Un emancipador forzoso

¿Estadista?, ¿oportunista?, ¿idealista?, ¿visionario?, ¿realista? Frederik Willem de Klerk fue todo esto, pero, esencialmente, alguien que entendió por dónde soplaban los vientos. Nada hacía presagiar que cuando a finales de 1989 se convirtió en presidente de la Suráfrica del apartheid, relevando a Pieter Botha —con quien había mantenido un fuerte enfrentamiento— el ya entonces veterano político, heredero de una saga de notables del Partido Nacional Afrikaner, que lo había sido todo en el régimen segregacionista —en carteras tan esenciales como Minas y Energía, Interior y Asuntos Exteriores— sería el hombre que acabaría de un plumazo con aquel sistema asediado y compartiría el Nobel de la Paz con Nelson Mandela, a quien había liberado de su larga prisión para compartir con él la presidencia del país en el proceso de transición.

¿Qué explica esta conversión? Para cualquier observador que no quisiera engañarse, cuando De Klerk llega al poder a mediados de agosto de 1989, el vendaval geopolítico de aquel annus miraculus ya se lo estaba llevando todo por delante. En febrero, las últimas tropas de la Unión Soviética abandonaban Afganistán y el ayatolá Jomeini lanzaba la fatwa contra el escritor Salman Rushdie; en abril en Polonia se aprobaba la reforma de la Constitución abriendo el camino hacia un sistema democrático, mientras que en China se iniciaba la revuelta de la plaza de Tiananmen tras la muerte de Hu Yaobang. En junio, Slobodan Milosevic pronunciaba el incendiario discurso de Gazimestan, primera piedra de las guerras de Yugoslavia. En julio se celebró en Chile el referéndum que puso punto final a la dictadura militar del general Pinochet. Aquel verano, Hungría desmantelaba su parte del telón de acero y los alemanes orientales empezaban a abandonar su país por aquella brecha; una dinámica que culminó en noviembre con la caída del muro de Berlín y el fin de la Guerra Fría.

En estas circunstancias, con el mundo transformándose a velocidad de vértigo, mantener el statu quo era imposible y De Klerk lo sabía.

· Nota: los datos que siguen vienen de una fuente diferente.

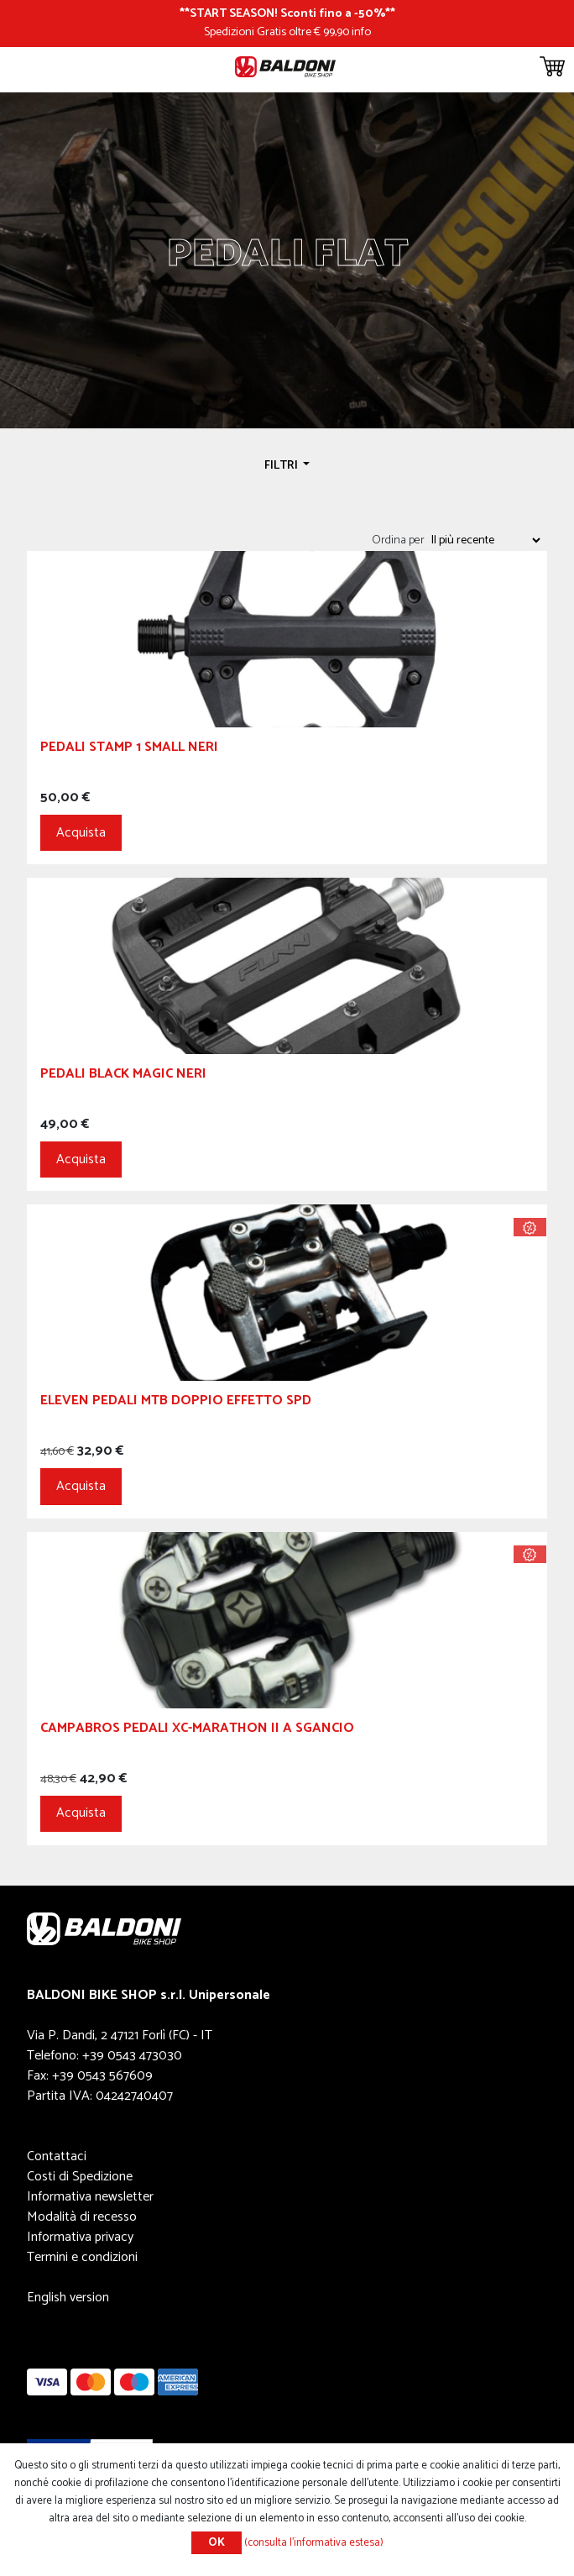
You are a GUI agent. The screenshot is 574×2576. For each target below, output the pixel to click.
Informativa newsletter (90, 2196)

Sin embargo, al igual que muchos de los líderes políticos de aquel momento histórico —como Egon Krenz en la Alemania Oriental— no estaba entre sus prioridades convertirse en el gran emancipador, sino encontrar la forma de mantenerse a flote y de que los afrikáners y el resto de población blanca surafricana conservaran buena parte del poder en las nuevas circunstancias. Pero nada de eso era posible entonces. Solo el Partido Comunista Chino consiguió cerrar la puerta a los cambios y a las ansias de libertad que soplaban por el mundo con una represión letal, de cuyo alcance real seguimos sin tener datos fiables.

Cuando en febrero de 1990 De Klerk legalizó al Consejo Nacional Africano (ANC) y liberó a Mandela de prisión, todos los países del antiguo bloque soviético estaban celebrando elecciones democráticas y en Chile, Patricio Alwyn ya llevaba meses ejerciendo la presidencia. Mijaíl Gorbachov, por su parte, empezaba a ser consciente de la inminencia del derrumbe de la URSS. Abrió la espita y esto le proporcionó unos años de gloria y muchos más en los que no sabría cómo responder a demasiadas preguntas.